* **What to do**:
Write out the complete data exactly as written.
((
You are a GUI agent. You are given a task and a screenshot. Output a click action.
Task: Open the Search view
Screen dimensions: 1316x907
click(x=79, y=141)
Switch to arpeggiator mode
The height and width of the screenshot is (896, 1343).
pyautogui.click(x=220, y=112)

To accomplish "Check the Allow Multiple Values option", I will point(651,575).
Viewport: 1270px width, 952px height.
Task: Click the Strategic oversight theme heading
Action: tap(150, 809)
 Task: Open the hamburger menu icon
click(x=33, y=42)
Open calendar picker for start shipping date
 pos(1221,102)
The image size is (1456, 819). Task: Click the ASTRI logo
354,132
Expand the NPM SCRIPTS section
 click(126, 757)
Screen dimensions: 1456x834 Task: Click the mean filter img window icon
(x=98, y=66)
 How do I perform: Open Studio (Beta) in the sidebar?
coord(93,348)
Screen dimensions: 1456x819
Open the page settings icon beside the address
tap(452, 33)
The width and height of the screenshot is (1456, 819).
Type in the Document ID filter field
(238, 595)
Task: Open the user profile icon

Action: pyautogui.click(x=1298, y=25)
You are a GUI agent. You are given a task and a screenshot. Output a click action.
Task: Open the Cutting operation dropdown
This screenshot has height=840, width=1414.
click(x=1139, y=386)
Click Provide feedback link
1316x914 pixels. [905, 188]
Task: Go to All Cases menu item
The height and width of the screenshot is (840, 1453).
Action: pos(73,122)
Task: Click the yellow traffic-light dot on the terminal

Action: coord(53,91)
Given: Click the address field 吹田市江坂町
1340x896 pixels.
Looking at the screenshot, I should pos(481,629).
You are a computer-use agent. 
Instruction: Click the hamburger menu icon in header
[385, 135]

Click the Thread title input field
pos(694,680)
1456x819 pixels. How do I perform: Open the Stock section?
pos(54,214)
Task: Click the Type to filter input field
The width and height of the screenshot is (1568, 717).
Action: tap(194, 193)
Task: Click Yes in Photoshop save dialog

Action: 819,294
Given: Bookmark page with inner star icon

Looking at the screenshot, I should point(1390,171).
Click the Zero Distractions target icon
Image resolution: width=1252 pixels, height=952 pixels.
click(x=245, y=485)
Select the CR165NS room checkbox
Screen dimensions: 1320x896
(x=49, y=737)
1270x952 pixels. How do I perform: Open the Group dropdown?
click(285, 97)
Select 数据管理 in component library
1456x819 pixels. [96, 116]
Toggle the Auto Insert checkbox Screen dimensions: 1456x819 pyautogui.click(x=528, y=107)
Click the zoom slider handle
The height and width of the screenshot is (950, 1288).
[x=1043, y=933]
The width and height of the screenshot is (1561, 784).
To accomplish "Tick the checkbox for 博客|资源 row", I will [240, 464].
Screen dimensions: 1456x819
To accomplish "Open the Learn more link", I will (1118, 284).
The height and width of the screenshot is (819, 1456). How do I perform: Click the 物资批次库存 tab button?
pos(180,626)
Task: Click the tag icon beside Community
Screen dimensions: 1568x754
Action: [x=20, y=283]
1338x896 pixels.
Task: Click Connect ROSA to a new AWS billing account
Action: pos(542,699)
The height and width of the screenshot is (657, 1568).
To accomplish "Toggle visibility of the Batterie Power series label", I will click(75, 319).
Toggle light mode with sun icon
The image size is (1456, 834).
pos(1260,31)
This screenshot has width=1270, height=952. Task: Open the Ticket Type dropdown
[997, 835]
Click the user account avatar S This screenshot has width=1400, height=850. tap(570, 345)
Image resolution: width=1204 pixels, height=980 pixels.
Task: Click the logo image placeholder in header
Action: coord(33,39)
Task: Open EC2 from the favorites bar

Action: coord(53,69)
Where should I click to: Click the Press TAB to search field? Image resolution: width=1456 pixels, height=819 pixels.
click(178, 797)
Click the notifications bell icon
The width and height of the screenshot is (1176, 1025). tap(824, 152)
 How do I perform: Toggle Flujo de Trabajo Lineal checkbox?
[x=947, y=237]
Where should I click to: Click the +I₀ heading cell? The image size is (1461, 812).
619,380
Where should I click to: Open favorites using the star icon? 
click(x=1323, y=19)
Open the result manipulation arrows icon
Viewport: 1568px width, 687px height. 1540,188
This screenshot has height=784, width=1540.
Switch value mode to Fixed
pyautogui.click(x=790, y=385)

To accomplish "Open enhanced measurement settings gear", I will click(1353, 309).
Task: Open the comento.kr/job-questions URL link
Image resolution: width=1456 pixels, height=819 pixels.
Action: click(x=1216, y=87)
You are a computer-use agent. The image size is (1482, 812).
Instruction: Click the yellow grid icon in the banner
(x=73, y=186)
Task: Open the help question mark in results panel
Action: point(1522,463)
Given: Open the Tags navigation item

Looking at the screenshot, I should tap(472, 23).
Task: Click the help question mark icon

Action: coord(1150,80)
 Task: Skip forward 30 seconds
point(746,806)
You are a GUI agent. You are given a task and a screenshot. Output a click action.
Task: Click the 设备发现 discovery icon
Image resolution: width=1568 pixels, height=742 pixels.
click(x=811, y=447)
))
* **Completed task**:
You are a GUI agent. You are given a task and a screenshot. Output a click action.
Task: Open the Search view
Screen dimensions: 1316x907
click(x=79, y=141)
Switch to arpeggiator mode
The height and width of the screenshot is (896, 1343).
pyautogui.click(x=220, y=112)

To accomplish "Check the Allow Multiple Values option", I will point(651,575).
Viewport: 1270px width, 952px height.
Task: Click the Strategic oversight theme heading
Action: tap(150, 809)
 Task: Open the hamburger menu icon
click(x=33, y=42)
Open calendar picker for start shipping date
 pos(1221,102)
The image size is (1456, 819). Task: Click the ASTRI logo
354,132
Expand the NPM SCRIPTS section
 click(126, 757)
Screen dimensions: 1456x834 Task: Click the mean filter img window icon
(x=98, y=66)
 How do I perform: Open Studio (Beta) in the sidebar?
coord(93,348)
Screen dimensions: 1456x819
Open the page settings icon beside the address
tap(452, 33)
The width and height of the screenshot is (1456, 819).
Type in the Document ID filter field
(238, 595)
Task: Open the user profile icon

Action: pyautogui.click(x=1298, y=25)
You are a GUI agent. You are given a task and a screenshot. Output a click action.
Task: Open the Cutting operation dropdown
This screenshot has height=840, width=1414.
click(x=1139, y=386)
Click Provide feedback link
1316x914 pixels. [905, 188]
Task: Go to All Cases menu item
The height and width of the screenshot is (840, 1453).
Action: pos(73,122)
Task: Click the yellow traffic-light dot on the terminal

Action: coord(53,91)
Given: Click the address field 吹田市江坂町
1340x896 pixels.
Looking at the screenshot, I should pos(481,629).
You are a computer-use agent. 
Instruction: Click the hamburger menu icon in header
[385, 135]

Click the Thread title input field
pos(694,680)
1456x819 pixels. How do I perform: Open the Stock section?
pos(54,214)
Task: Click the Type to filter input field
The width and height of the screenshot is (1568, 717).
Action: tap(194, 193)
Task: Click Yes in Photoshop save dialog

Action: 819,294
Given: Bookmark page with inner star icon

Looking at the screenshot, I should point(1390,171).
Click the Zero Distractions target icon
Image resolution: width=1252 pixels, height=952 pixels.
click(x=245, y=485)
Select the CR165NS room checkbox
Screen dimensions: 1320x896
(x=49, y=737)
1270x952 pixels. How do I perform: Open the Group dropdown?
click(285, 97)
Select 数据管理 in component library
1456x819 pixels. [96, 116]
Toggle the Auto Insert checkbox Screen dimensions: 1456x819 pyautogui.click(x=528, y=107)
Click the zoom slider handle
The height and width of the screenshot is (950, 1288).
[x=1043, y=933]
The width and height of the screenshot is (1561, 784).
To accomplish "Tick the checkbox for 博客|资源 row", I will [240, 464].
Screen dimensions: 1456x819
To accomplish "Open the Learn more link", I will (1118, 284).
The height and width of the screenshot is (819, 1456). How do I perform: Click the 物资批次库存 tab button?
pos(180,626)
Task: Click the tag icon beside Community
Screen dimensions: 1568x754
Action: [x=20, y=283]
1338x896 pixels.
Task: Click Connect ROSA to a new AWS billing account
Action: pos(542,699)
The height and width of the screenshot is (657, 1568).
To accomplish "Toggle visibility of the Batterie Power series label", I will click(75, 319).
Toggle light mode with sun icon
The image size is (1456, 834).
pos(1260,31)
This screenshot has width=1270, height=952. Task: Open the Ticket Type dropdown
[997, 835]
Click the user account avatar S This screenshot has width=1400, height=850. tap(570, 345)
Image resolution: width=1204 pixels, height=980 pixels.
Task: Click the logo image placeholder in header
Action: coord(33,39)
Task: Open EC2 from the favorites bar

Action: coord(53,69)
Where should I click to: Click the Press TAB to search field? Image resolution: width=1456 pixels, height=819 pixels.
click(178, 797)
Click the notifications bell icon
The width and height of the screenshot is (1176, 1025). tap(824, 152)
 How do I perform: Toggle Flujo de Trabajo Lineal checkbox?
[x=947, y=237]
Where should I click to: Click the +I₀ heading cell? The image size is (1461, 812).
619,380
Where should I click to: Open favorites using the star icon? 
click(x=1323, y=19)
Open the result manipulation arrows icon
Viewport: 1568px width, 687px height. 1540,188
This screenshot has height=784, width=1540.
Switch value mode to Fixed
pyautogui.click(x=790, y=385)

To accomplish "Open enhanced measurement settings gear", I will click(1353, 309).
Task: Open the comento.kr/job-questions URL link
Image resolution: width=1456 pixels, height=819 pixels.
Action: click(x=1216, y=87)
You are a computer-use agent. The image size is (1482, 812).
Instruction: Click the yellow grid icon in the banner
(x=73, y=186)
Task: Open the help question mark in results panel
Action: point(1522,463)
Given: Open the Tags navigation item

Looking at the screenshot, I should tap(472, 23).
Task: Click the help question mark icon

Action: coord(1150,80)
 Task: Skip forward 30 seconds
point(746,806)
You are a GUI agent. You are given a task and a screenshot. Output a click action.
Task: Click the 设备发现 discovery icon
Image resolution: width=1568 pixels, height=742 pixels.
click(x=811, y=447)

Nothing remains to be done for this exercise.